■ **Brief 1**
How would you put this sentence from the commodities discussion into Spanish: "Currencies are a means of measuring and thus exchanging values."
■ **Brief 2**
In the commodities discussion, by what factor does the daily volume of oil and oil product futures traded on NYMEX and ICE exceed global daily oil exports?
■ **Brief 3**
Can you take the commodities discussion further, starting from the end of its last exchange?

Funny how you choose the only two commodities, iron and aluminium, that are still in very good supply to make your point.

<Funny how you choose the only two commodities, iron and aluminium, that are still in very good supply to make your point.>

Right, as opposed to say Gold, Silver or Platinum, which of course are in short supply because no one bothers to recycle them but just throws them in the landfill...

I grew up on the poor side of the tracks where in the old days of copper plumbing, you were careful who you rented to or they would tear that out of the house and sell it for scrap....

Roger Conner  known to you as ThatsItImout

Dear TII/RC,

You are spot on. Call a spade a spade and let the masses froth at the mouth. When prices depart vertically from facts it's time to piss against the wind. You will get wet for a while, no doubt, but soon it will be the crowd that will look for umbrellas.

Oil Fact (just one): The daily volume of oil and oil product futures traded in NYMEX and ICE (ex-IPE) alone, currently exceeds global daily oil exports by a factor of 10-to-1. When you add the spot market and the OTC derivatives the ratio gets much bigger. Last year it was 5-to-1; I don't know where the ratio was at the bottom of 1998, but I would guess alot lower. We are getting drowned in paper oil.  

So what? The volume of other derivatives traded (foreign exchange and interest rate contracts)outstrips the volume of the underlying assets to a vastly greater extent than with oil. Who cares?
Currencies, bonds, stocks, etc. are not commodities, though they do trade in futures exchanges. Comparison between the two is completely inappropriate and irrelevant. Think of just this: currencies are units of measurement, not goods themselves.
Currencies have value. Commodities have value. Under our economic system, the distinction you make is no more than a phantom of the mind.
We can print increasingly large amounts of money, and have. We can mine increasingly large amounts of metal, and haven't. It's going to take a while for the copper mines to increase enough to make up for the way the dollars have been increasing. Figure on a lag time of five years minimum, and that's assuming that we don't do something really, really, stupid, like fight a war with the Moslem world.
Currencies are a means of measuring and thus exchanging values. They have no inherent utility value themselves; that has been so for ages.
This is only true of Fiat money.  If we remained on the gold standard or any hybrid with silver, their would be implied value (i.e. dollar for set amount of gold).
Well, of course. Gold or silver currency is just...gold or silver.
Where on the financial pages can I find a list of utility values (in your sense)?
Utility values are derived by any given person in the absence of money.  So if there were utility values published I think they would be completely open to interpretation.

■ **Exercise data**
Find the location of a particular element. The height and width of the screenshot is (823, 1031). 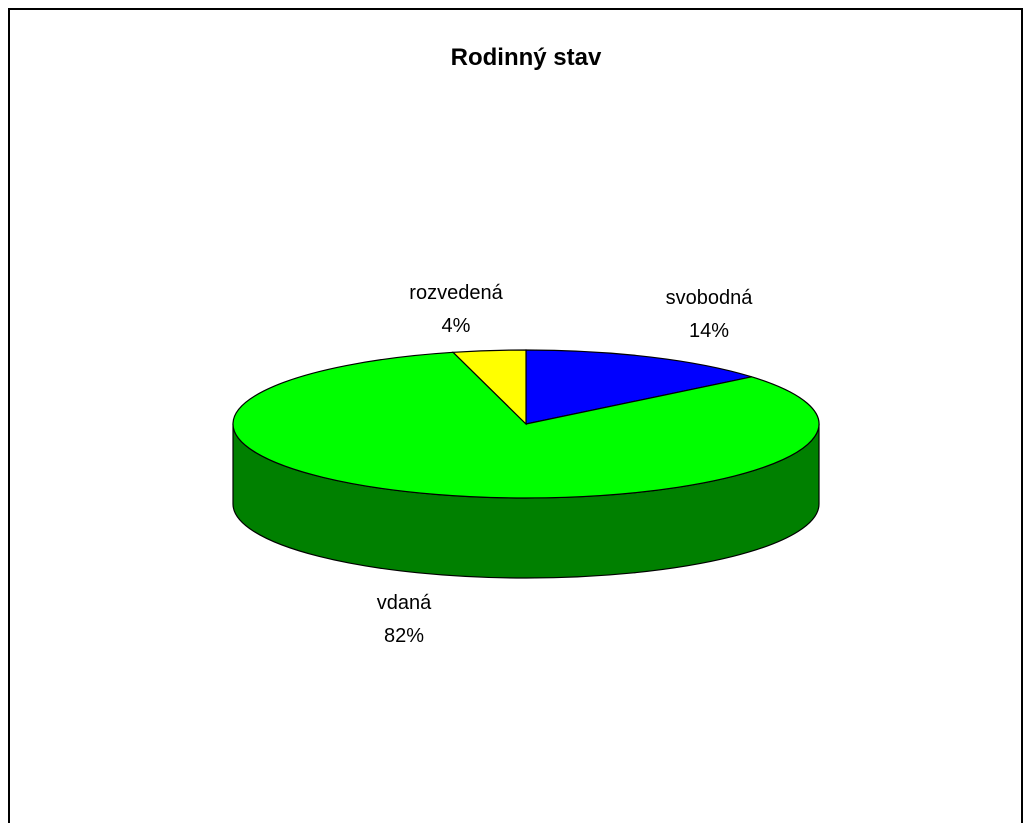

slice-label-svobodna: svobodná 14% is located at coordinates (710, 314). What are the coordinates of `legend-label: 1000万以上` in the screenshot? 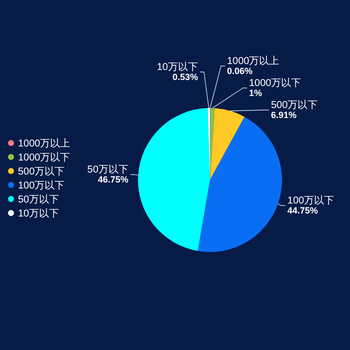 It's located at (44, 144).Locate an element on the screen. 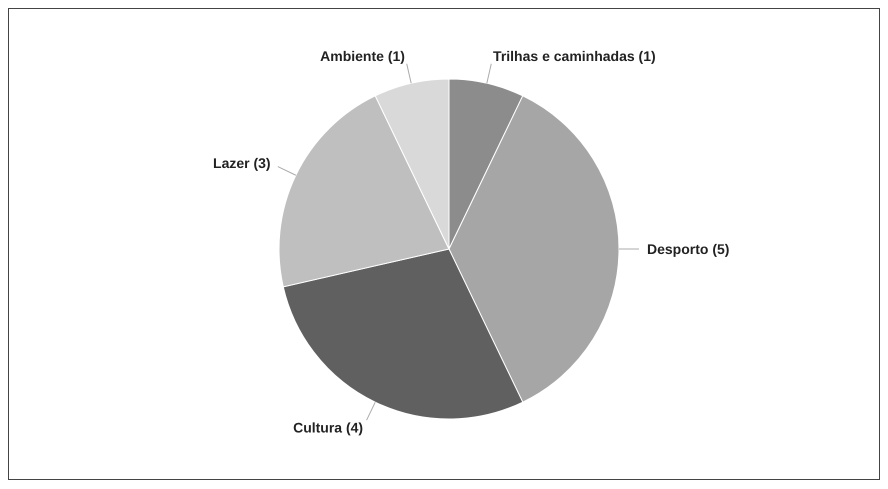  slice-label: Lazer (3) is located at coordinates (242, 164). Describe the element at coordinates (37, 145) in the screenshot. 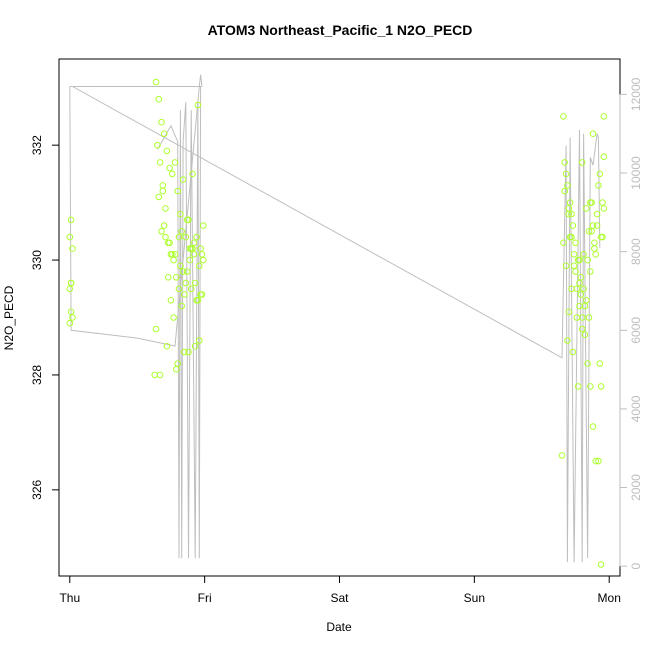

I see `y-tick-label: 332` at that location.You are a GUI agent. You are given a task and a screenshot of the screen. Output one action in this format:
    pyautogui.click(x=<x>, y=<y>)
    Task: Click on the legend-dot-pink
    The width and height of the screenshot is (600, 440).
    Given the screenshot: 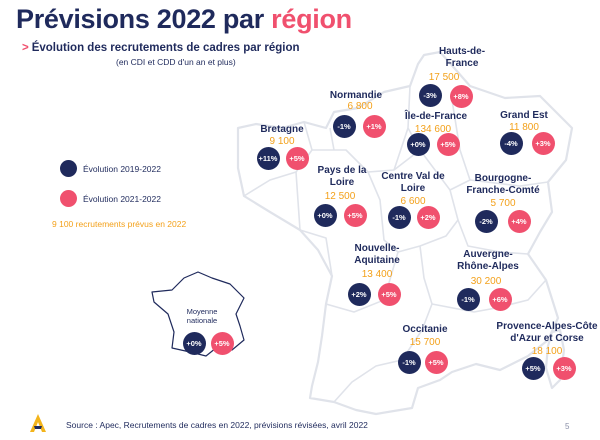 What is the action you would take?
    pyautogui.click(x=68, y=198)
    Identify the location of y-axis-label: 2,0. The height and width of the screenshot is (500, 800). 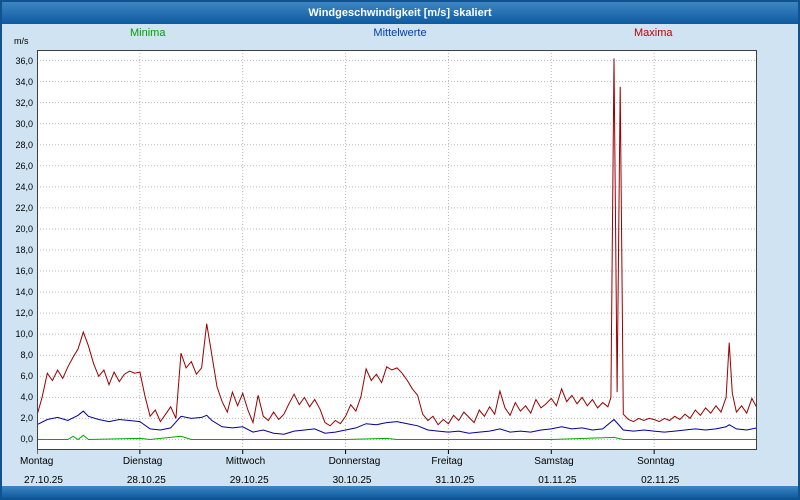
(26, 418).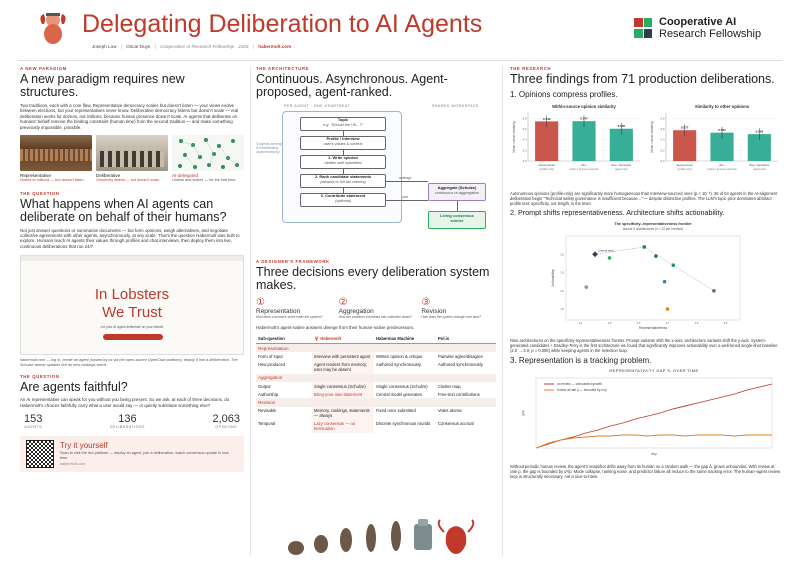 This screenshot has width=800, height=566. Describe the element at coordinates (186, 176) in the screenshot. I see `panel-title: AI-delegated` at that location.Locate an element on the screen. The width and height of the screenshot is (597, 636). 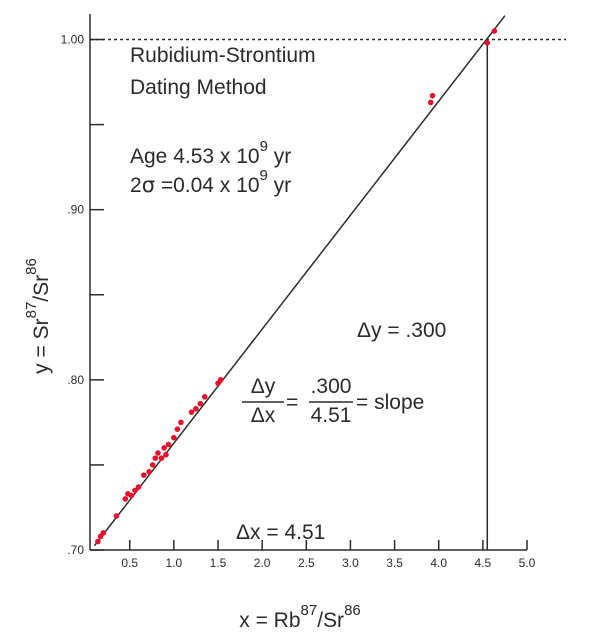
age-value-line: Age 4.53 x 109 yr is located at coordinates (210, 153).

--

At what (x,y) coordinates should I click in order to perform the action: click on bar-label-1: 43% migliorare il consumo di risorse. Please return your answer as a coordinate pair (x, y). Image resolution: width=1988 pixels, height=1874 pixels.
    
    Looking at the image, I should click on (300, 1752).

■ **Exercise result 1**
Las monedas son un medio para medir y, por lo tanto, intercambiar valores.

■ **Exercise result 2**
By a factor of 10-to-1.

■ **Exercise result 3**
Nowhere. That is the point.
So why should I worry about them, if I am interested in what the oil price will be? And why should I be concerned about the high volume of trading in derivatives of oil contracts?
You will need an understanding of derivatives and wikipedia is great for that.  Basically derivates have created a lot of "stuff on paper".  Businesses engage in off balance sheet activities like credit swaps where two companies basically swap credit access so on net they are both better off, but barely.  Bur barely when talking about billion of dollars, turns into a lot.  So when we are trading 10 times the amount of oil available, it shouldn't take much more to figure out the consequences.
My question was a rhetorical one. I cannot for the life of me see why the price of oil should be likely to fall sharply, just because more futures and derivatives of oil are traded than there is physical oil being delivered.
I see you're point.  I think futures trading may have sped up the price increases a little faster and now that the long term implications are becoming more and more clear, the futures traders are going to make that much more money as they ride this down.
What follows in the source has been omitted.